#### Material for the task
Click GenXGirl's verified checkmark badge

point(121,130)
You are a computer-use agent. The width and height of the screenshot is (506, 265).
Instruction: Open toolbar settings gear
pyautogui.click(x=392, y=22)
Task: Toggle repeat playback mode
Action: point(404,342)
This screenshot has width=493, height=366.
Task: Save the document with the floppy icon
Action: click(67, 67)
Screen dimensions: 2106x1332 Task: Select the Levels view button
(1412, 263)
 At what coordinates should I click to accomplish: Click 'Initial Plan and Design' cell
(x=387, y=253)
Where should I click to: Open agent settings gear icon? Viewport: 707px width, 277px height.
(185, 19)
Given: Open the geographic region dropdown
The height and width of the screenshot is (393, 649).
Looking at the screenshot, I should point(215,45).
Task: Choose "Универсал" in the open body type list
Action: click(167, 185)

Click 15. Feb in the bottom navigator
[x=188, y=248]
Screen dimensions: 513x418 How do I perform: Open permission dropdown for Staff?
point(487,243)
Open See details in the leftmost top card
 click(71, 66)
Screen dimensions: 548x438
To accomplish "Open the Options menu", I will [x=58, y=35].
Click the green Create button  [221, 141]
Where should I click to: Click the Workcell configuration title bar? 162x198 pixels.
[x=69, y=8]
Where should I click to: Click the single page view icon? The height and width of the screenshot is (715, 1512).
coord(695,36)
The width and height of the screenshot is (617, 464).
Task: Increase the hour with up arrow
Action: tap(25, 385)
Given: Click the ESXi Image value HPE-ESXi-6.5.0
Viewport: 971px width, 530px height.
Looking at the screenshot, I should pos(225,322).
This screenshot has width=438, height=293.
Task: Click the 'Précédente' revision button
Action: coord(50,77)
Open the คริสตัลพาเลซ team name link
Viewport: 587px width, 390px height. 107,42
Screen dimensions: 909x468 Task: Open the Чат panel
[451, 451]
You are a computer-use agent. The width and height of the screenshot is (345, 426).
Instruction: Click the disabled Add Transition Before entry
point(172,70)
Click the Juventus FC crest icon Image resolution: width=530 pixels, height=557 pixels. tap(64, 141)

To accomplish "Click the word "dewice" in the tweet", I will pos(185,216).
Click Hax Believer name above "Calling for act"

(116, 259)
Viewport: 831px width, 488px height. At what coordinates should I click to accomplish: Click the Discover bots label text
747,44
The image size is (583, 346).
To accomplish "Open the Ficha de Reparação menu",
########
# [What the exercise asks]
Each of the records above is to be reproduced word for word.

# [Exercise output]
Click GenXGirl's verified checkmark badge

point(121,130)
You are a computer-use agent. The width and height of the screenshot is (506, 265).
Instruction: Open toolbar settings gear
pyautogui.click(x=392, y=22)
Task: Toggle repeat playback mode
Action: point(404,342)
This screenshot has width=493, height=366.
Task: Save the document with the floppy icon
Action: click(67, 67)
Screen dimensions: 2106x1332 Task: Select the Levels view button
(1412, 263)
 At what coordinates should I click to accomplish: Click 'Initial Plan and Design' cell
(x=387, y=253)
Where should I click to: Open agent settings gear icon? Viewport: 707px width, 277px height.
(185, 19)
Given: Open the geographic region dropdown
The height and width of the screenshot is (393, 649).
Looking at the screenshot, I should point(215,45).
Task: Choose "Универсал" in the open body type list
Action: click(167, 185)

Click 15. Feb in the bottom navigator
[x=188, y=248]
Screen dimensions: 513x418 How do I perform: Open permission dropdown for Staff?
point(487,243)
Open See details in the leftmost top card
 click(71, 66)
Screen dimensions: 548x438
To accomplish "Open the Options menu", I will [x=58, y=35].
Click the green Create button  [221, 141]
Where should I click to: Click the Workcell configuration title bar? 162x198 pixels.
[x=69, y=8]
Where should I click to: Click the single page view icon? The height and width of the screenshot is (715, 1512).
coord(695,36)
The width and height of the screenshot is (617, 464).
Task: Increase the hour with up arrow
Action: tap(25, 385)
Given: Click the ESXi Image value HPE-ESXi-6.5.0
Viewport: 971px width, 530px height.
Looking at the screenshot, I should pos(225,322).
This screenshot has width=438, height=293.
Task: Click the 'Précédente' revision button
Action: coord(50,77)
Open the คริสตัลพาเลซ team name link
Viewport: 587px width, 390px height. 107,42
Screen dimensions: 909x468 Task: Open the Чат panel
[451, 451]
You are a computer-use agent. The width and height of the screenshot is (345, 426).
Instruction: Click the disabled Add Transition Before entry
point(172,70)
Click the Juventus FC crest icon Image resolution: width=530 pixels, height=557 pixels. tap(64, 141)

To accomplish "Click the word "dewice" in the tweet", I will pos(185,216).
Click Hax Believer name above "Calling for act"

(116, 259)
Viewport: 831px width, 488px height. At what coordinates should I click to accomplish: Click the Discover bots label text
747,44
The image size is (583, 346).
To accomplish "Open the Ficha de Reparação menu",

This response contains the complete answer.